Path Integral

Let $[a,b] \subset \mathbb{R}$ where $a \neq b$.

We partition that interval using points $x_0, x_1, \dots, x_n$ where $x_0 = a$ and $x_n = b$.

We want an expression for the total length covered by summing all the partition pieces. Each piece contributes $x_{i+1} - x_i$, so the total is

$$\sum_{i=0}^{n-1} (x_{i+1} - x_i)$$

Do you agree that this sum telescopes? Every intermediate point appears once as a left endpoint and once as a right endpoint with opposite sign, so everything cancels except the outermost terms:

$$\sum_{i=0}^{n-1} (x_{i+1} - x_i) = b - a$$

I can choose variable step size $x_{i+1} - x_i)$ and even choose a constant one but only the endpoints will matter.

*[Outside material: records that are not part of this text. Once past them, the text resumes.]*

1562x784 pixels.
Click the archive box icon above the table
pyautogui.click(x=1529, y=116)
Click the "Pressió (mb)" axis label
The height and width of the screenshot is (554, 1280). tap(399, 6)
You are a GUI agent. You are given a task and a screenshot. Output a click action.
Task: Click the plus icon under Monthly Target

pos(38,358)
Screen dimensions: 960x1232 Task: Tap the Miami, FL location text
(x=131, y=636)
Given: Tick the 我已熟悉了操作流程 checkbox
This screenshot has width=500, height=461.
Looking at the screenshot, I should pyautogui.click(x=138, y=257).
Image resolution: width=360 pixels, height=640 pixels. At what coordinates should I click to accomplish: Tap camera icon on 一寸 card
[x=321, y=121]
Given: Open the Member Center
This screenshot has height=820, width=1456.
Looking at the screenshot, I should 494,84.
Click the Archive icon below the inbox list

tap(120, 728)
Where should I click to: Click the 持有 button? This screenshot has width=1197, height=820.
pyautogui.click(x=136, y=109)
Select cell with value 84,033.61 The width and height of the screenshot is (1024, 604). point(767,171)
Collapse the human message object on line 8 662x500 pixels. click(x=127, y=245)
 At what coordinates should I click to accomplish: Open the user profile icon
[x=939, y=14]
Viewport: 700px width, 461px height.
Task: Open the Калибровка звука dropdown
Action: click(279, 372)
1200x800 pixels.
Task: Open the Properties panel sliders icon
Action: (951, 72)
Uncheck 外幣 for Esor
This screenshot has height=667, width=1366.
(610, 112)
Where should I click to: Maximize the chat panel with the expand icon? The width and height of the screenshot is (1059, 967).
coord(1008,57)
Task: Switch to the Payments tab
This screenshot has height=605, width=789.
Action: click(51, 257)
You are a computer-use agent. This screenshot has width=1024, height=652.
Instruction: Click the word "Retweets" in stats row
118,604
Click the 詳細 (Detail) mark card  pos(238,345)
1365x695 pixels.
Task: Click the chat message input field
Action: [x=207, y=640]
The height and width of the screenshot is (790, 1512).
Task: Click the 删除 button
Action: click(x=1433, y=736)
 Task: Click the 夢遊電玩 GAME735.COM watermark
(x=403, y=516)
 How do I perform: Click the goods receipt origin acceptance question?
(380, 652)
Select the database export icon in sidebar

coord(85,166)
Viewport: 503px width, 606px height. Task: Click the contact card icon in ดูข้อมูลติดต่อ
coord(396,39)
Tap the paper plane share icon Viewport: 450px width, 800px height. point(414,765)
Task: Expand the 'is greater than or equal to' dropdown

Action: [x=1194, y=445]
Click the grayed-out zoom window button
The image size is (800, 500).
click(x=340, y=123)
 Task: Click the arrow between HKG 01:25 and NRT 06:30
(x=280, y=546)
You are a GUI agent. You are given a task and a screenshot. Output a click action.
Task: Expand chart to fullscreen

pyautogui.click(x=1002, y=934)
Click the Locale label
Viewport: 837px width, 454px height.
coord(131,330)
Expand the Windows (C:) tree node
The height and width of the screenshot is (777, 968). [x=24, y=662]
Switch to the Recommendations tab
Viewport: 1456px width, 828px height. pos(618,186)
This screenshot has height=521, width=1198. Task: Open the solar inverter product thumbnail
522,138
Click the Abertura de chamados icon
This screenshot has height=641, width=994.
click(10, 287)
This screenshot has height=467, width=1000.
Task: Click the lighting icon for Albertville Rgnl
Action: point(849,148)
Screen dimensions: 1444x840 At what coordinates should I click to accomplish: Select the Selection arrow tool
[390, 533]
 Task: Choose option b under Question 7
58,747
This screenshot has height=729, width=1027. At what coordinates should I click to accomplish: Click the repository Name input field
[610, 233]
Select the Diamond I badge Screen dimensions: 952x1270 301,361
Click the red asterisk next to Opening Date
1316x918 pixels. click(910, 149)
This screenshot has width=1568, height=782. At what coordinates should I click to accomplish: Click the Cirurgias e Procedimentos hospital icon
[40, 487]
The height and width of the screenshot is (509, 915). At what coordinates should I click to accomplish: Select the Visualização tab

By the del or nabla operator article, we understand that for a scalar function $h(x,y)$ the gradient $\nabla h$ encodes how $h$ changes in every direction. Dotting the gradient with a small displacement $d\vec{r}$ gives the infinitesimal change in $h$ along that displacement:

$$\nabla h \cdot d\vec{r} = \frac{\partial h}{\partial x}\,dx + \frac{\partial h}{\partial y}\,dy$$

This is exactly how $h$ changes over the small step $d\vec{r}$.

Now suppose we have a path $C$ through space. We can sum all those infinitesimal changes along the entire path:

$$\int_C \nabla h \cdot d\vec{r}$$

Just as with our partition, each infinitesimal contribution is a difference of $h$ at two neighbouring points. Summing them all, the intermediate values telescope and we are left with

$$\int_C \nabla h \cdot d\vec{r} = h(\vec{r}_{\text{end}}) - h(\vec{r}_{\text{start}})$$

The path taken does not matter. Only the endpoints do. This is the gradient theorem, the multivariable analogue of the fundamental theorem of calculus.